▶ _Source passage_

1. Let others know you are "there" and what you need from them.
2. Know that some people can misinterpret your silence and jump to conclusions because of it.
3. When situations are rushed or there are lots of interruptions, make sure to still give feedback and not get lost in the moment. Watch your attitude and don't get angry with people. Its okay to ask for others to repeat or just take a break.
Extrovert -
~demands spouse's attention and responsiveness
~energy increases as they interact with people
~charged up by being with people
~talk first and think later
~don't mind being interrupted by phone calls
~can do several things at once
~need affirmation from friends about who they are, what they do, and how they look
~don't keep their thoughts to themselves
~procrastinates when it comes to projects that require silence
~enjoy human interaction
~talkative
~enjoy large social gatherings
~wear decorative clothing
~in a work setting, they tend to decorate their office, leave their door open with chairs available, and have candy ready for visitors
How to communicate with the extravert:
1. Let them talk!
2. Add variety
3. Keep a lively pace
Extravert Actions!
1. Know that your actions can be very overwhelming to other people.
2. Make a conscious effort to slow down, allow silence, ask for others' opinions and then LISTEN!
3. Before moving to another topic, ask for input.

▶ _List of tasks_
1. Using the notes on extroverts, decide whether each statement agrees with the text: (a) extroverts don't mind being interrupted by phone calls; (b) extroverts prefer small, quiet gatherings; (c) extraverts are advised to ask for input before changing topics. Answer yes or no for each and quote the deciding words.
2. Carry on the notes on extroverts from the point where they stop.

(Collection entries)

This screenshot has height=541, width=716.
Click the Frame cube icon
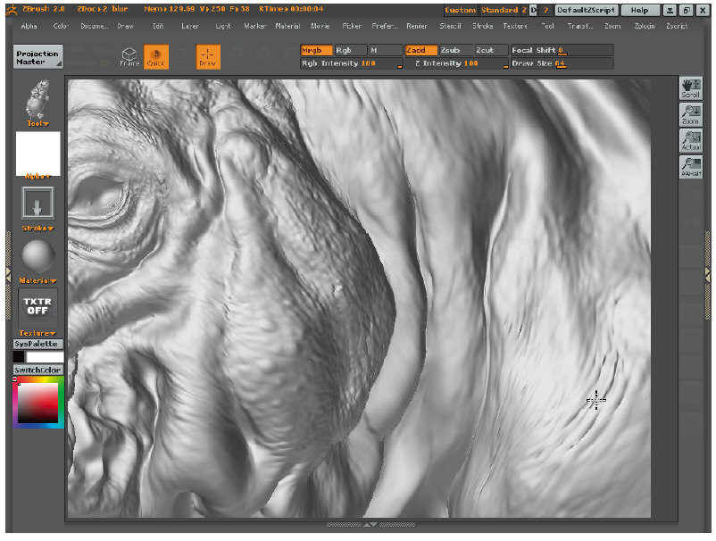point(129,57)
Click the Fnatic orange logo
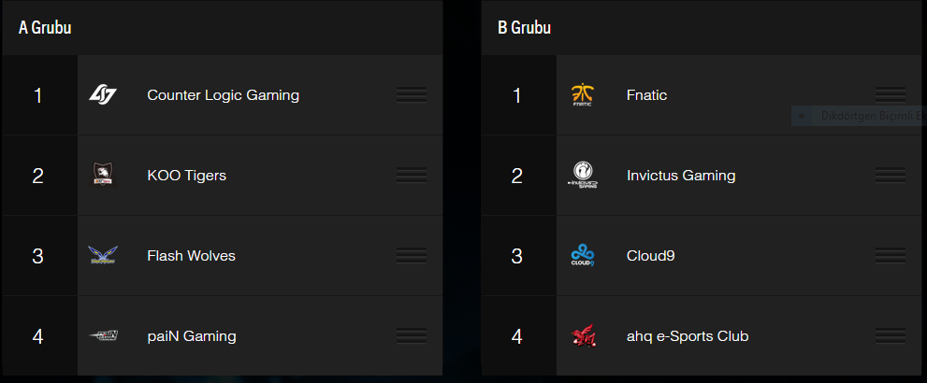This screenshot has width=927, height=383. click(583, 95)
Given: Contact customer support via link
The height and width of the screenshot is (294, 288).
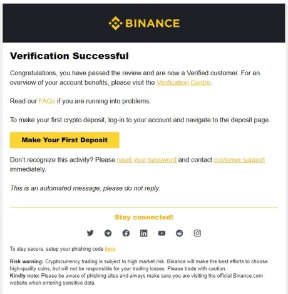Looking at the screenshot, I should (x=239, y=160).
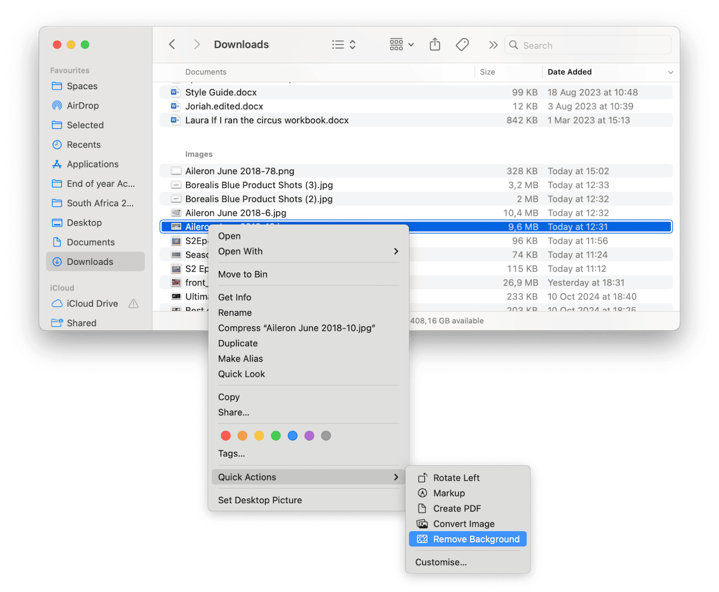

▶ _Results_
1.
(a) Yes: "don't mind being interrupted by phone calls"
(b) No: "enjoy large social gatherings"
(c) Yes: "Before moving to another topic, ask for input."

2.
There seem to be very few that are actually one or the other (wikipedia reports that each only report about 16% of the population). Most people actually tend to me ambiverts, which is a balance of the two. These are the people that enjoy social interaction and being in groups, but they also relish the time they get to be alone.
No matter what we all are, these are great traits for each of us to keep in mind. At first, its fun and comical to figure out what people are. However, it really comes in handy when we interact with people. It gives us insight to each other so we can be the most effective in our relationships. It helps us to approach people correctly. It helps us extend grace to each other. But, most of all, it builds on the foundation of our relationships. When we seek to know the other person, we can serve them best, if we know how they might respond.
Be careful not to stereotype. People can (and will) always surprise you, especially those who respond differently depending on the circumstance. Just pay attention to their consistent character. You will see a pattern and will then be able to respond accordingly. This is not an overnight process. It takes time! But, if we truly love one another, then we should really take the time to know a person. If we love as God does, we should WANT to know the person.
Take time today to dig deeper into a particular relationship (if you're married, I highly suggest you start with your spouse). Knowing them and serving them in a way that is intentional will speak volumes!
(Information came from "How to Get Along with Almost Anyone" by H. Norman Wright; wikipedia.com "extraversion and introversion"; http://www.melbabenson.com/articles_files/I%20and%20E%20at%20Work.pdf ).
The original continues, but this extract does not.